Though WW shares progressively increased and peaked in 2018, since then the company has struggled to hold on to subscribers and keep up with options seen as trendier, like the keto diet. The keto diet was the most-searched diet on Alphabet's Google search engine last year, according to Google's Year in Search report. While WW allows subscribers to eat a variety of foods as long as they don't surpass the number of points allotted to them per day, the keto diet calls for eating high fat, some protein, and low carbs to force the body to burn fat.
So the message here is: Although Oprah has given people and products a quick and powerful boost, her endorsement won't necessarily carry an entire company through the long term as it faces an evolving customer base, new technologies, and competition.
Opting for digital-only
WW's latest earnings report reflected the challenges that have put pressure on its shares over the past few years. Though third-quarter earnings came in at $0.68 per share, $0.01 ahead of analysts' estimates, revenue of $349 million missed analysts' forecasts of $353 million. WW's subscriber numbers were up 6% to 4.4 million year over year, but subscribers were down from the 4.6 million figure in the previous quarter. More of a concern, however, is the idea that fewer dieters were interested in attending WW's traditional meetings and instead were opting for the less expensive digital-only plan. While digital subscribers grew more than 12%, subscribers to the plan offering meetings fell 7.3%.

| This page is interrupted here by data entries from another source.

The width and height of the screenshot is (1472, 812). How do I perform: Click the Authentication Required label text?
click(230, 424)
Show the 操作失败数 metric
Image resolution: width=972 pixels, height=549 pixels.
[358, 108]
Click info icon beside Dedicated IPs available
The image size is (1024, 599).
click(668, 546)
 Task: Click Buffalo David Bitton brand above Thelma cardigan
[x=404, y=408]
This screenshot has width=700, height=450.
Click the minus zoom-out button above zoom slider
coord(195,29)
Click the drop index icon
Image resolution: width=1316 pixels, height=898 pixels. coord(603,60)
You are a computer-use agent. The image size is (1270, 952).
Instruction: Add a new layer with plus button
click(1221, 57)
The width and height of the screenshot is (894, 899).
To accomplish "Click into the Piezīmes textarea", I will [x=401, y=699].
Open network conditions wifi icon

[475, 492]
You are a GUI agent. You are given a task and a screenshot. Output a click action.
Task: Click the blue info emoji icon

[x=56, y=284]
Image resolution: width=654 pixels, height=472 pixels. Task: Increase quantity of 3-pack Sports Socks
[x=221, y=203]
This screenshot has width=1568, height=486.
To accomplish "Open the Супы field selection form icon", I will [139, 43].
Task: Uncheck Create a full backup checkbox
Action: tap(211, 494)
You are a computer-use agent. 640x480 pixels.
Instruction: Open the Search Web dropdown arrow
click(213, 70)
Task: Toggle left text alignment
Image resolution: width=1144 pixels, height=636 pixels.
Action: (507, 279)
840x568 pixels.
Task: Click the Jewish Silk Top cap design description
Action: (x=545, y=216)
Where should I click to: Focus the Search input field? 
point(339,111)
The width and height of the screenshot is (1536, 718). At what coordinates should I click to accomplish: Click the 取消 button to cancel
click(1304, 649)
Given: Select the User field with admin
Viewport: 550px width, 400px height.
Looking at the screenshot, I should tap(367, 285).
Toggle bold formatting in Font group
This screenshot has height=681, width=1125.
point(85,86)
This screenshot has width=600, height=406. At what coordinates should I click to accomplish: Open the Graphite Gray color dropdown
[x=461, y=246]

WW has made efforts to renew itself, starting with the name change to WW from Weight Watchers in September 2018 and the refocusing of its strategy to health and wellness. Another step in the WW revamp came this fall with the launch of myWW. Through myWW, subscribers take an eating habits/lifestyle quiz, then they are matched with the plan that would work best for them. Through the myWW app, subscribers can chat with a WW coach day or night in addition to participating in the traditional Studio experience, otherwise known as meetings.
The myWW launch may mean better days are indeed ahead for WW. That said, the name change and strategy shift didn't boost the shares or result in clear sales recovery. WW shares have lost about 38% since those changes.
Until investors can see at least one earnings report reflecting how myWW has affected sales and subscriber numbers, it's too early to bet on a long-term share rally. Extending Oprah's contract will surely be a positive part of the whole WW package, but it isn't the full recipe for revenue and share recovery for this consumer stock.